Please output exactly the lines from the one containing "[Előző] (17, 27)" through the last line of the records, both included.

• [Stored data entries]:
=== Section Start ===
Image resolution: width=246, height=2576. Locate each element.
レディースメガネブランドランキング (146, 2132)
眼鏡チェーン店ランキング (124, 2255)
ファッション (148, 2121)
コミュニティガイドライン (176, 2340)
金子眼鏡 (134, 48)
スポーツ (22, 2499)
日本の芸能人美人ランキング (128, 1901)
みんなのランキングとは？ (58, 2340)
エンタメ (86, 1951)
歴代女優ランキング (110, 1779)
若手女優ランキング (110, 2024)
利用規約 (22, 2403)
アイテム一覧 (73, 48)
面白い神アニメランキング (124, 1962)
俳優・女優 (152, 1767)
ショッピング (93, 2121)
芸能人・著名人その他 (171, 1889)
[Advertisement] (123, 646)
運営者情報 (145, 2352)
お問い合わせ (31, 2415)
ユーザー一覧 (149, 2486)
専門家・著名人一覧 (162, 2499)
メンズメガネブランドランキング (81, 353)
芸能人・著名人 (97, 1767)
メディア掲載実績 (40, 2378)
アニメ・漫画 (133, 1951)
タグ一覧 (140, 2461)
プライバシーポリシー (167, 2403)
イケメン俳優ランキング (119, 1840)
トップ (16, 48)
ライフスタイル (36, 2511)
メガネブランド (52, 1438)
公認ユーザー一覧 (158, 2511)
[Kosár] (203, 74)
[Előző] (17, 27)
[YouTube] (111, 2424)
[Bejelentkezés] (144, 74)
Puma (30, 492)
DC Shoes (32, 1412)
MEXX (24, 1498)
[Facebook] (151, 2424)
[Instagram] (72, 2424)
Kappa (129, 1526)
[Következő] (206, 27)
=== Section End ===
• [TASK ANSWER]:
[Előző] (17, 27)
[YouTube] (111, 2424)
[Bejelentkezés] (144, 74)
Puma (30, 492)
DC Shoes (32, 1412)
MEXX (24, 1498)
[Facebook] (151, 2424)
[Instagram] (72, 2424)
Kappa (129, 1526)
[Következő] (206, 27)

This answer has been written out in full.